=== Aim of the task ===
Transcribe, word for word, only the lines from the one containing "Maximize the Microsoft Store window" through the end of the material below. Pictures stay out.

=== Data supplied ===

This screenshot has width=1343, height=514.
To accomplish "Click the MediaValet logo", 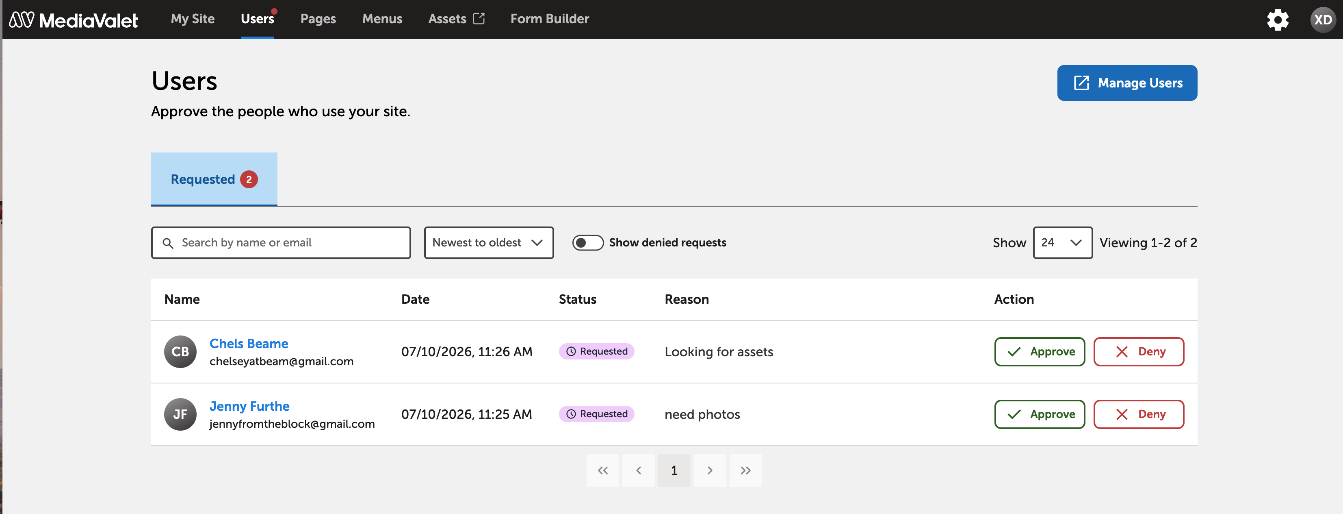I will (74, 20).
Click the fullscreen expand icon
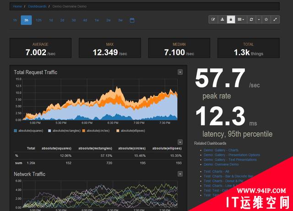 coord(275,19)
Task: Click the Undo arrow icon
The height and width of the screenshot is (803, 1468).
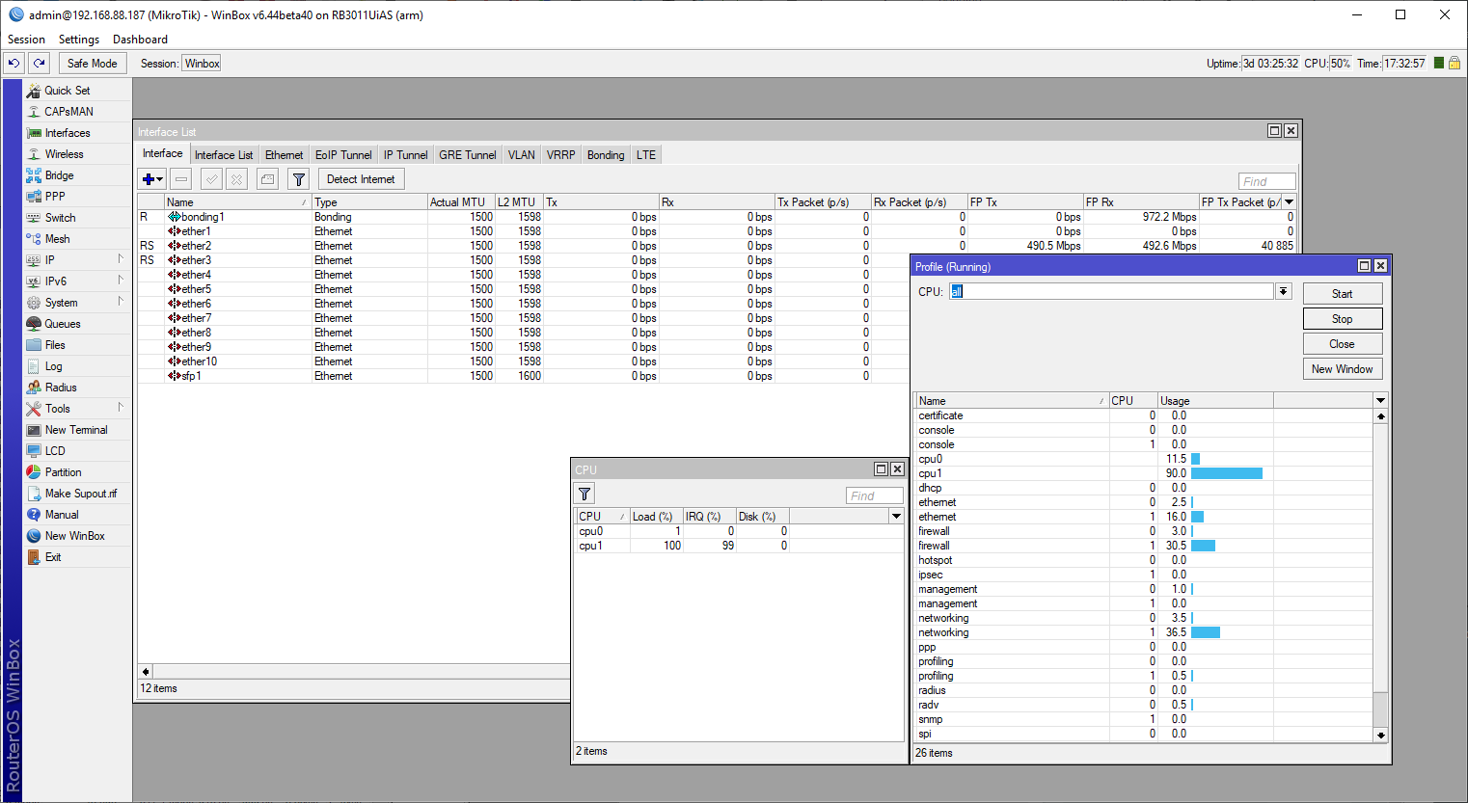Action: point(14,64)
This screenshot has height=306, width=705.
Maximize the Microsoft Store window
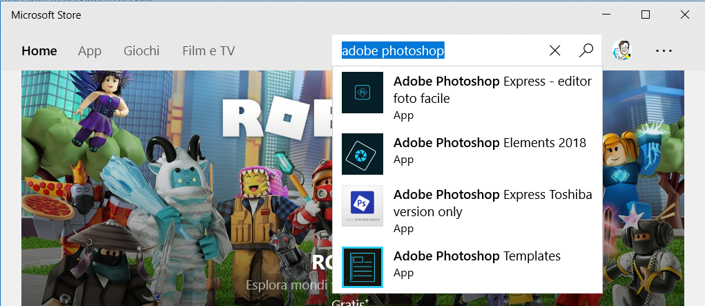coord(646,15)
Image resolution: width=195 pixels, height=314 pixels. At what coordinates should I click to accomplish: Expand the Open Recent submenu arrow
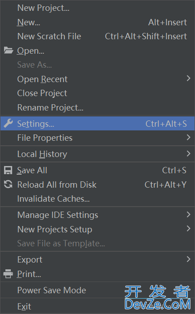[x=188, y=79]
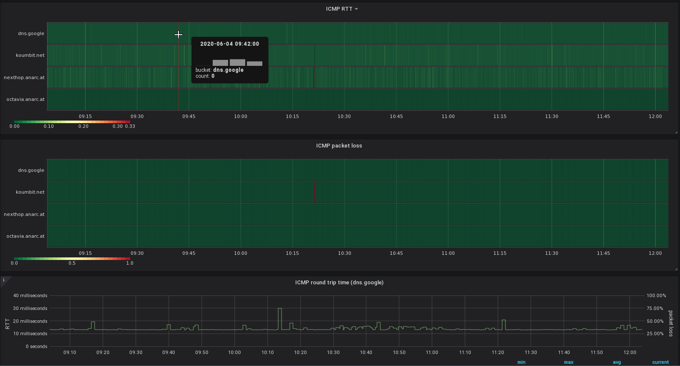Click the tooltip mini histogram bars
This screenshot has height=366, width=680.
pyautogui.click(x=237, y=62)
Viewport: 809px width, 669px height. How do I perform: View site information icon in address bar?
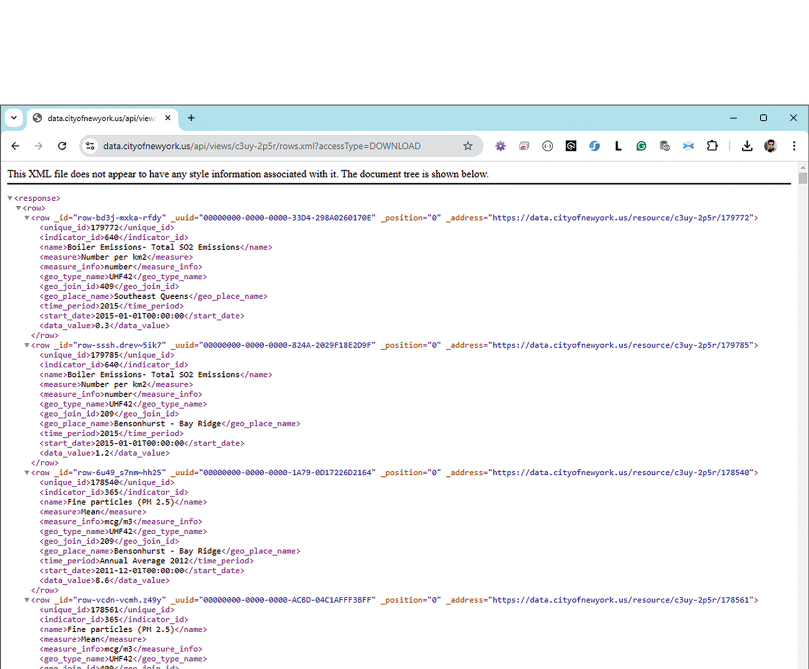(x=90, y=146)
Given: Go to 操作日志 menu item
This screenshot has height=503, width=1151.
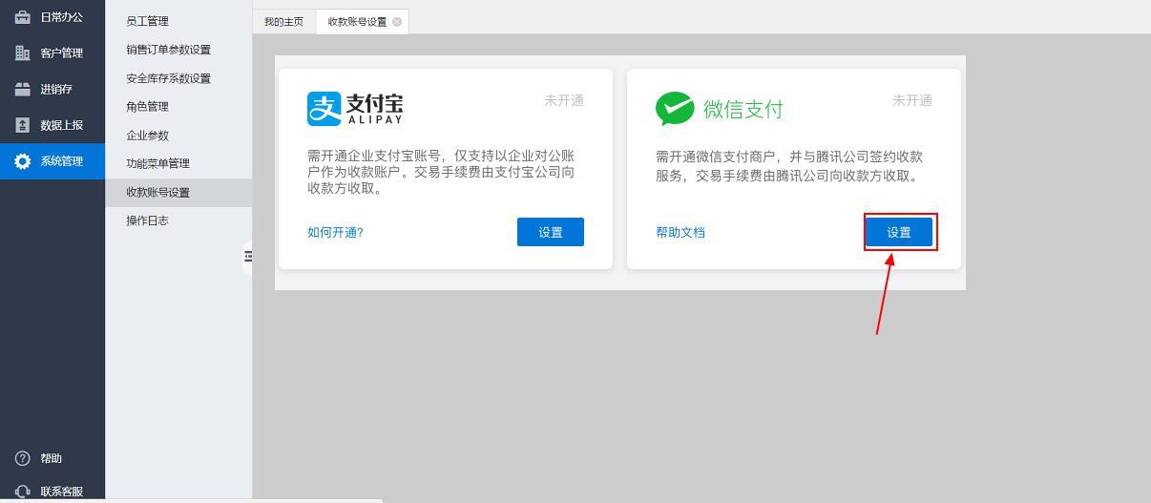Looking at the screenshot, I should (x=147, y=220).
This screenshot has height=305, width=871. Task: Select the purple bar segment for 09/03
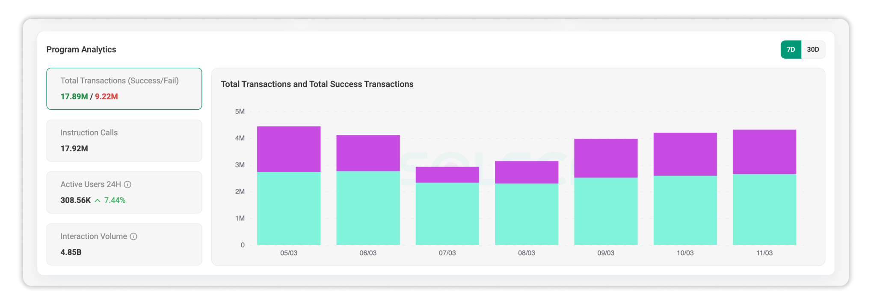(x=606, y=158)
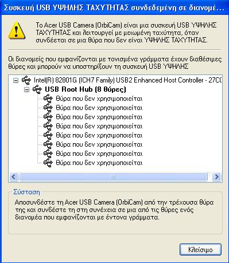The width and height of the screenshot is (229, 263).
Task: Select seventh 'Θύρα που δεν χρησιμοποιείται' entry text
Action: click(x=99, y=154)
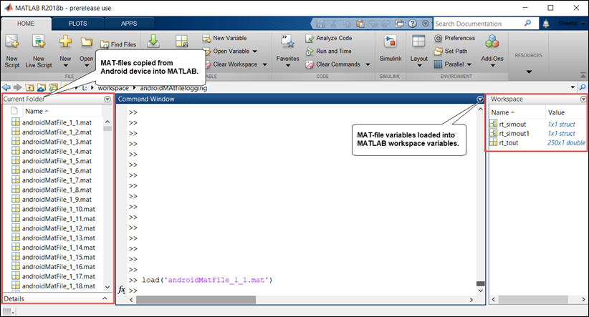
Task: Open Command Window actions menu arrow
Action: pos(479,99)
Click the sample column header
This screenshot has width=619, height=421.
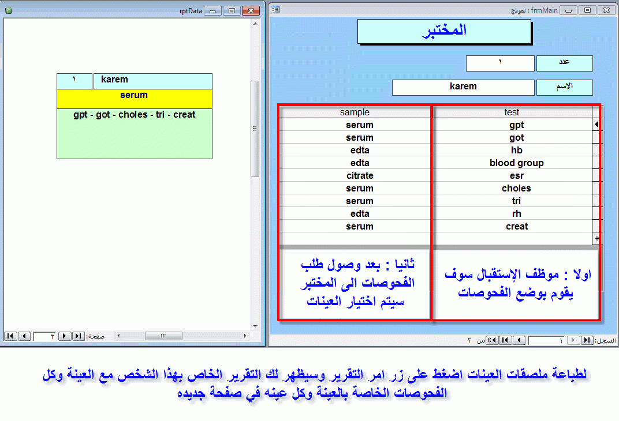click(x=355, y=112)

=== Result of this exercise ===
Maximize the Microsoft Store window
coord(646,15)
Image resolution: width=195 pixels, height=314 pixels. At what coordinates should I click to accomplish: Expand the Open Recent submenu arrow
[x=188, y=79]
Click the tooltip mini histogram bars
This screenshot has height=366, width=680.
pyautogui.click(x=237, y=62)
Viewport: 809px width, 669px height. How do I perform: View site information icon in address bar?
(x=90, y=146)
Given: Go to 操作日志 menu item
This screenshot has height=503, width=1151.
Looking at the screenshot, I should (x=147, y=220).
This screenshot has height=305, width=871. Task: Select the purple bar segment for 09/03
(x=606, y=158)
The width and height of the screenshot is (229, 263).
Task: Select seventh 'Θύρα που δεν χρησιμοποιείται' entry text
Action: click(x=99, y=154)
Task: Open Command Window actions menu arrow
Action: pos(479,99)
Click the sample column header
This screenshot has width=619, height=421.
click(x=355, y=112)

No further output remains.